Image courtesy of the Telegraph

I'm on a road trip in the U.S. to give lectures about the serious situation in the Middle East. Today, the US is choking with anger and sadness. Today, the whole country is talking about Kayla Mueller. Few knew her, but today everyone feels like she was a part of their life; a 26 year old woman from Arizona who was kidnapped by ISIL over a year ago. The terrorists now claim that their prisoner was killed in one of the Jordanian flight attacks. Nobody believes them. Everyone believes she died at the hands her captors. Before she was killed, she wrote a letter which was smuggled out by other kidnap victim, whose high ransom was paid.

In a heart-wrenching letter she begs her loved ones to forgive her for horrible stress she's put them all through as a result of her capture. She also writes that she doesn't want them to give up the "fight for the good".

It's the letter, the press conference with her relatives and pictures of her with her deep brown eyes and infectious smile that has seized the attention of an entire nation. There is even talk that the U.S. might send in ground troops.

A man is sitting next to me. "The good will always win", he says spontaneously when he catches me reading Kayla Mueller's letter.

I put the paper down. In a couple of minutes I learn that he is a teacher in an elementary school here in Boston. "We just need to pass it on". He lifts his sweater to reveal a scar, the result of surgery to give away a kidney, as an "anonymous donor". He tells me he has wanted to "do good", to make a positive contribution to the world for some time. When he saw on TV that there was an urgent need of kidney donors, he contacted a local hospital. Four months later, the family man with a mortgage and a car loan, gave away his kidney. The wife of the man who received the teacher's kidney decided to donate her kidney, to "pass it on".

Last week I updated my Facebook status to tell the story of an woman from Syria who had become stranded in Tanzania. The smugglers, who had promised to take her to Europe, had failed. Instead she was arrested and sent to Istanbul. From Turkey she was sent back to Tanzania. She had fled from Aleppo, Syria after her husband was kidnapped and many non-Muslims were slaughtered. Their family belongs to the Assyrian/Chaldean/Syriac ethnicity. She is a dentist; her husband is a doctor. This made them extra vulnerable.
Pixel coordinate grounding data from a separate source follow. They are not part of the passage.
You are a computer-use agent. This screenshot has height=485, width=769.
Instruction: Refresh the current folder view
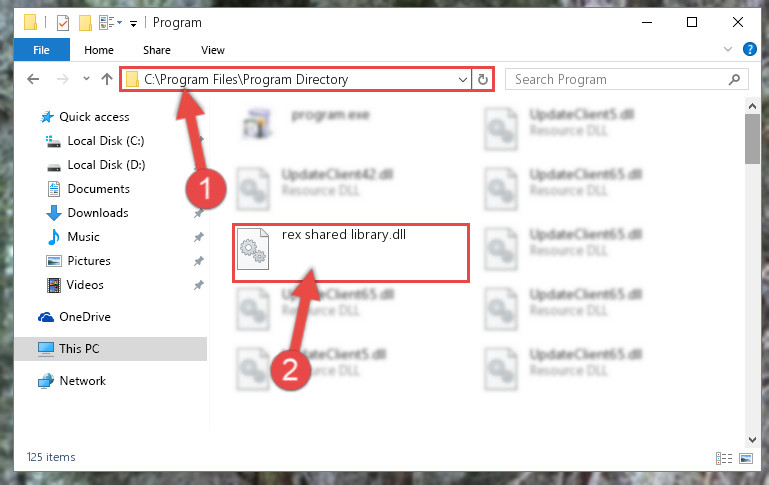point(483,79)
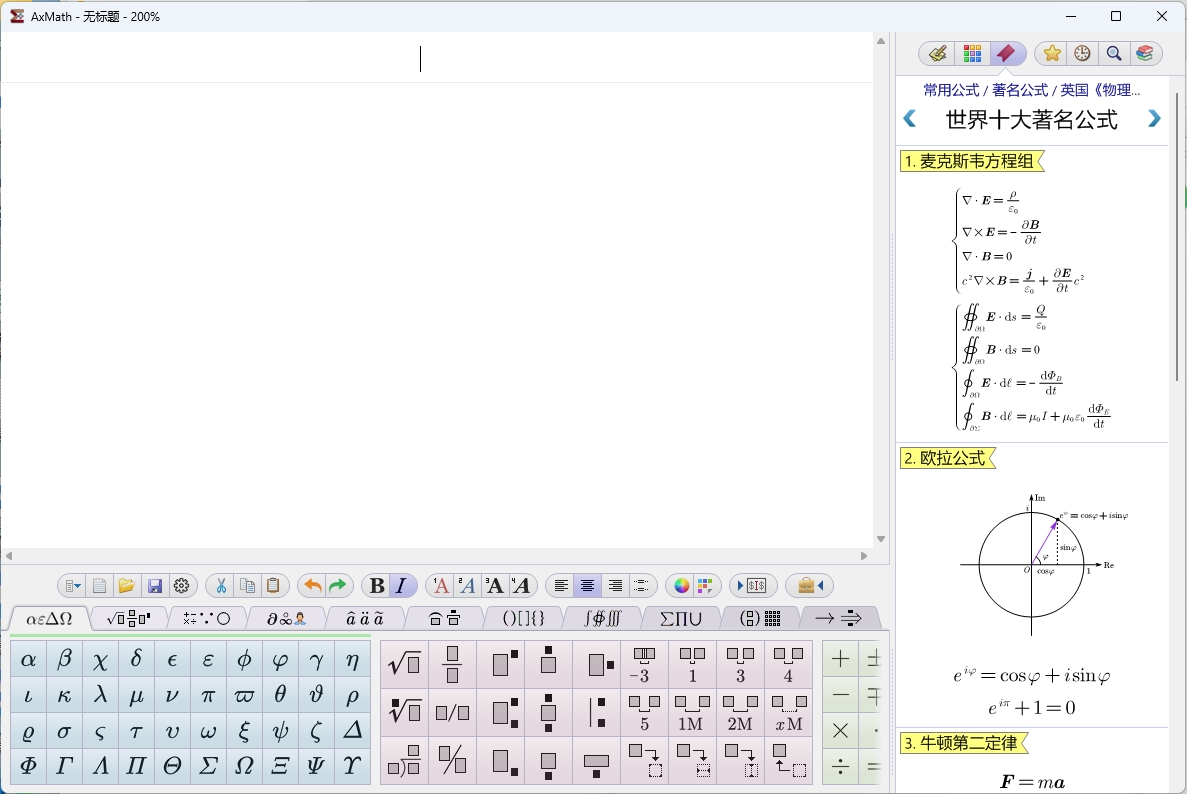The width and height of the screenshot is (1187, 794).
Task: Toggle center text alignment
Action: [x=586, y=585]
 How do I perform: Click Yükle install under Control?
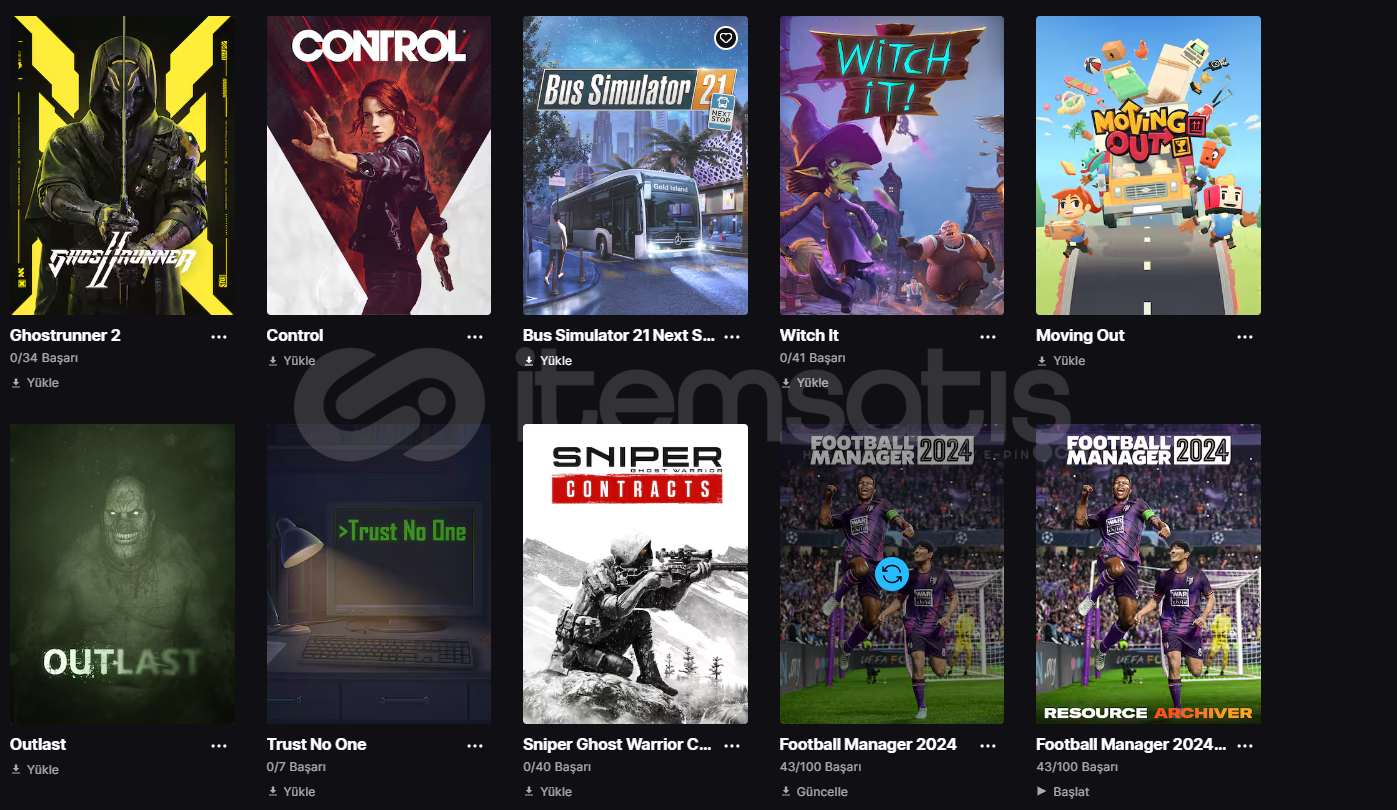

Her 4-year-old son witnessed his mother's torture inside the Turkish prison after her arrest.

An hour after reading my status, Sumer Homeh, an aid-worker in Kenya, contacted me and offered to help the woman in Tanzania. So did a priest in Los Angeles, some German youngsters working in immigration, a doctor in Portugal -- the list is long. Today the woman in Tanzania has a new lease on life. The aid-worker from Kenya, Sumer, flew to Tanzania after we collected money for the trip. She became a coordinator for the help that came from all around the world.

Kayla Mueller is not dead. The good doesn't die. She went to Syria although she knew it was dangerous; she wanted to help people in need. She is a hero, just like Sumer, the teacher who donated his kidney to a stranger and everyone else who's fighting terrorism and evil. We just have to remember to pass it on.